Based on the memoir Touching From A Distance by Deborah Curtis, Anton Corbijn's Control is as near perfect filmic telling of the story of Joy Division and Ian Curtis as any fan could hope for.
It's also a beautifully rendered piece of cinema about the crippling effects of love and regret and the salvation we seek in art. Born out of England's post-Sex Pistols punk explosion, Joy Division played a dark, minimalist version of the nascent sound and became cult heroes thanks in part to their brilliant yet disturbed frontman Ian Curtis (played by an eerily perfect Sam Riley). Corbijn does a wonderful job recreating the Manchester band's music and live show, cutting straight to the essence of Joy Division's unique appeal. Credit must also be given to the three actors who portray the rest of Joy Division. Playing all the instruments themselves, they perfectly capture the band's powerfully stoic presence, one that translates both live and on record into the sonic equivalent of an existential crisis.
Control, however, is ultimately about Curtis' tumultuous marriage to his wife, Deborah (Samantha Morton) and the way that Joy Division became an aesthetic manifestation of his pain, one that was both physical (Curtis was an epileptic) and emotional.

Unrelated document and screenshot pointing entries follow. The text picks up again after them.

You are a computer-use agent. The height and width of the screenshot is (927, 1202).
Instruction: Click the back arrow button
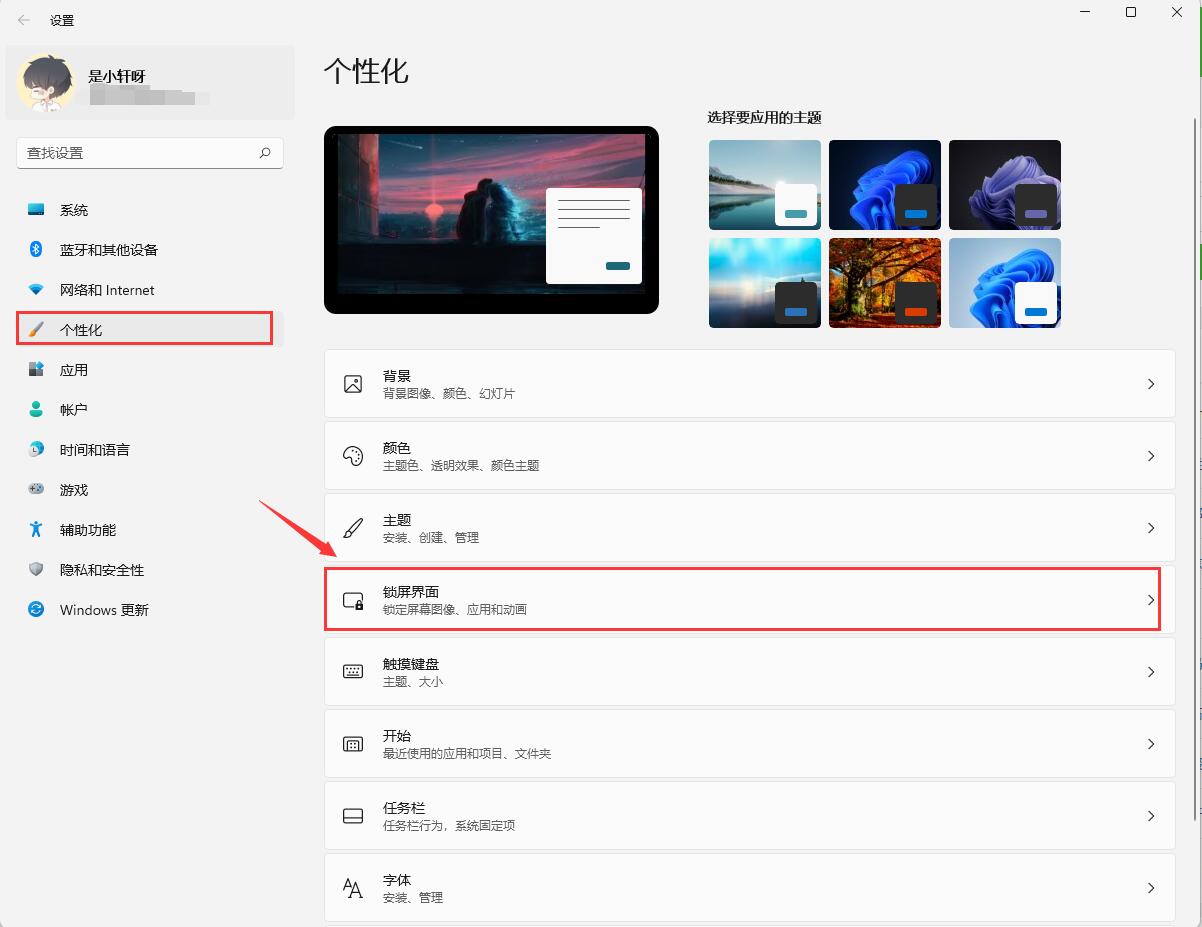tap(23, 19)
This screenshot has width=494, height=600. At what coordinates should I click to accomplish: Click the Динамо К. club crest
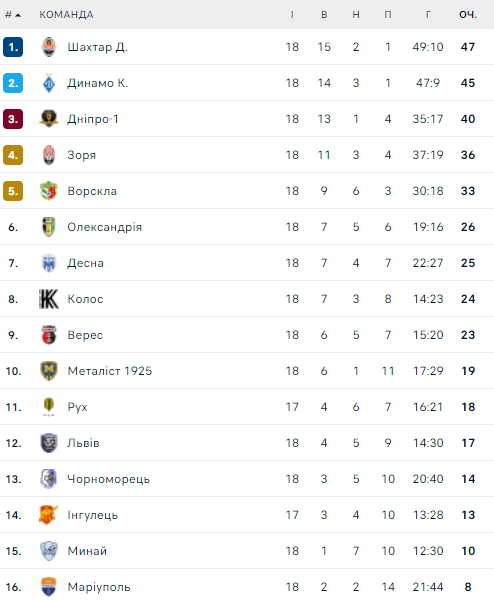(49, 83)
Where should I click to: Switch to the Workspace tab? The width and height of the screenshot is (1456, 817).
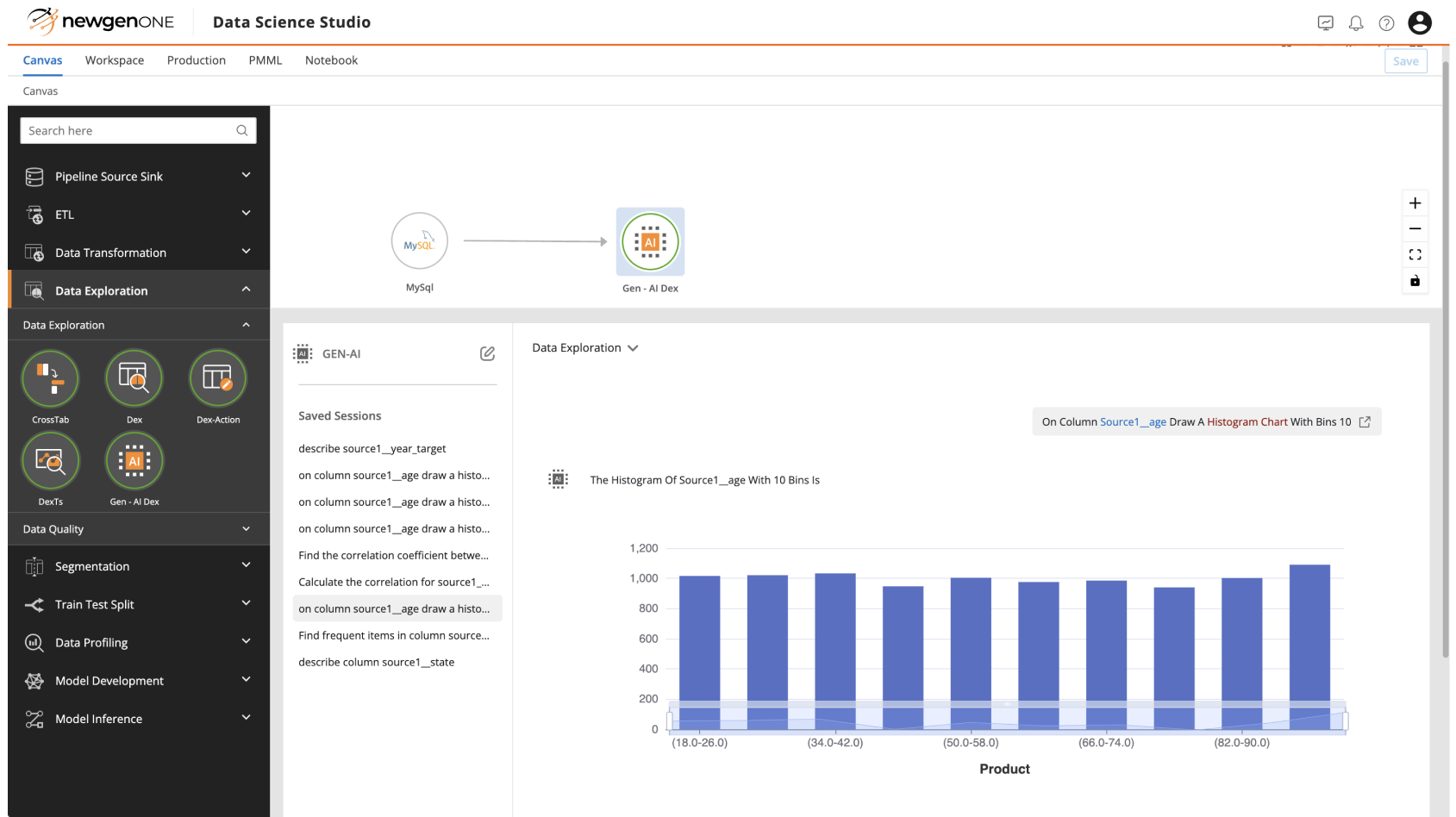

Corbijn evokes Curtis' hurt and isolation with both honesty and subtlety; a photographer originally, he frames each shot to look like a stark black and white photo from an album the audience was never meant to see, making Curtis' pain palpable and his eventual suicide that much more tragic.
The overtones to the later suicide of Kurt Cobain are hard to avoid but where Cobain's suicide has always been discussed in terms of the pressure he felt as a rock star, Curtis', as rendered by Corbijn, is a pain anyone could potentially be forced to suffer through.